(The input):
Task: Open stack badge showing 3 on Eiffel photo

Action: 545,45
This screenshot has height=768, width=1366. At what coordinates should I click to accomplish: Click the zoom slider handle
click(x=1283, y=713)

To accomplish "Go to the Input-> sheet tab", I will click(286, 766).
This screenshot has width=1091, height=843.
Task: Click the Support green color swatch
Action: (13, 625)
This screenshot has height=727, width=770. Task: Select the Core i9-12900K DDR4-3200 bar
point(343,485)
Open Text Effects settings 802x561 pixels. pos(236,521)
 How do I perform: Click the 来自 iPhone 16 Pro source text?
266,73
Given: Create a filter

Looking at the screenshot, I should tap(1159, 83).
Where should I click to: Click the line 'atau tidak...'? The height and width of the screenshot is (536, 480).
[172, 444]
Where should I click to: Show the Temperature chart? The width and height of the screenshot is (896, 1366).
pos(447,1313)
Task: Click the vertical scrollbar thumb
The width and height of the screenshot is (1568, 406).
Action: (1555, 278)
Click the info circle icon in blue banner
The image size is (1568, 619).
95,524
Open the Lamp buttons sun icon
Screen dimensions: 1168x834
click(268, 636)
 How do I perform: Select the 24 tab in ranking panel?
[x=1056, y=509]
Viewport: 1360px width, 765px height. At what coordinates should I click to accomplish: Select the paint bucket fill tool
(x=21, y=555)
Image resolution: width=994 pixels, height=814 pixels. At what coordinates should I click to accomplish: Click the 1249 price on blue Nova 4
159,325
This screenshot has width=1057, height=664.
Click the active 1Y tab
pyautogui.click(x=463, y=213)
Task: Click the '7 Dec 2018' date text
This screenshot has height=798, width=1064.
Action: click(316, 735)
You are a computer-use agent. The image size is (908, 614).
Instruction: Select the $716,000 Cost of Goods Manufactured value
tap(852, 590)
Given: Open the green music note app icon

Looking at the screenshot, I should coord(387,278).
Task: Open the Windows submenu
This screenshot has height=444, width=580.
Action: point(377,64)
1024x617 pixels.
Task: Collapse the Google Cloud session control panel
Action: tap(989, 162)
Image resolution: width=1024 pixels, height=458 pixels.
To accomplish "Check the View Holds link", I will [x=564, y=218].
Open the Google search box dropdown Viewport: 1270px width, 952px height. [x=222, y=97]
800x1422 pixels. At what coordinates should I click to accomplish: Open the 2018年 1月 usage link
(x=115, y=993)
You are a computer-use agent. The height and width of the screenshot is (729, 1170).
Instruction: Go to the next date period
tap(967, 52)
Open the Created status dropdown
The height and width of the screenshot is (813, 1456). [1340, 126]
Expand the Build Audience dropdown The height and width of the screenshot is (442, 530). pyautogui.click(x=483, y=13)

(Problem): Retype the data precisely.

(Exercise response):
Task: Open stack badge showing 3 on Eiffel photo

Action: 545,45
This screenshot has height=768, width=1366. At what coordinates should I click to accomplish: Click the zoom slider handle
click(x=1283, y=713)

To accomplish "Go to the Input-> sheet tab", I will click(286, 766).
This screenshot has width=1091, height=843.
Task: Click the Support green color swatch
Action: (13, 625)
This screenshot has height=727, width=770. Task: Select the Core i9-12900K DDR4-3200 bar
point(343,485)
Open Text Effects settings 802x561 pixels. pos(236,521)
 How do I perform: Click the 来自 iPhone 16 Pro source text?
266,73
Given: Create a filter

Looking at the screenshot, I should tap(1159, 83).
Where should I click to: Click the line 'atau tidak...'? The height and width of the screenshot is (536, 480).
[172, 444]
Where should I click to: Show the Temperature chart? The width and height of the screenshot is (896, 1366).
pos(447,1313)
Task: Click the vertical scrollbar thumb
The width and height of the screenshot is (1568, 406).
Action: (1555, 278)
Click the info circle icon in blue banner
The image size is (1568, 619).
95,524
Open the Lamp buttons sun icon
Screen dimensions: 1168x834
click(268, 636)
 How do I perform: Select the 24 tab in ranking panel?
[x=1056, y=509]
Viewport: 1360px width, 765px height. At what coordinates should I click to accomplish: Select the paint bucket fill tool
(x=21, y=555)
Image resolution: width=994 pixels, height=814 pixels. At what coordinates should I click to accomplish: Click the 1249 price on blue Nova 4
159,325
This screenshot has width=1057, height=664.
Click the active 1Y tab
pyautogui.click(x=463, y=213)
Task: Click the '7 Dec 2018' date text
This screenshot has height=798, width=1064.
Action: click(316, 735)
You are a computer-use agent. The image size is (908, 614).
Instruction: Select the $716,000 Cost of Goods Manufactured value
tap(852, 590)
Given: Open the green music note app icon

Looking at the screenshot, I should coord(387,278).
Task: Open the Windows submenu
This screenshot has height=444, width=580.
Action: point(377,64)
1024x617 pixels.
Task: Collapse the Google Cloud session control panel
Action: tap(989, 162)
Image resolution: width=1024 pixels, height=458 pixels.
To accomplish "Check the View Holds link", I will [x=564, y=218].
Open the Google search box dropdown Viewport: 1270px width, 952px height. [x=222, y=97]
800x1422 pixels. At what coordinates should I click to accomplish: Open the 2018年 1月 usage link
(x=115, y=993)
You are a computer-use agent. The height and width of the screenshot is (729, 1170).
Instruction: Go to the next date period
tap(967, 52)
Open the Created status dropdown
The height and width of the screenshot is (813, 1456). [1340, 126]
Expand the Build Audience dropdown The height and width of the screenshot is (442, 530). pyautogui.click(x=483, y=13)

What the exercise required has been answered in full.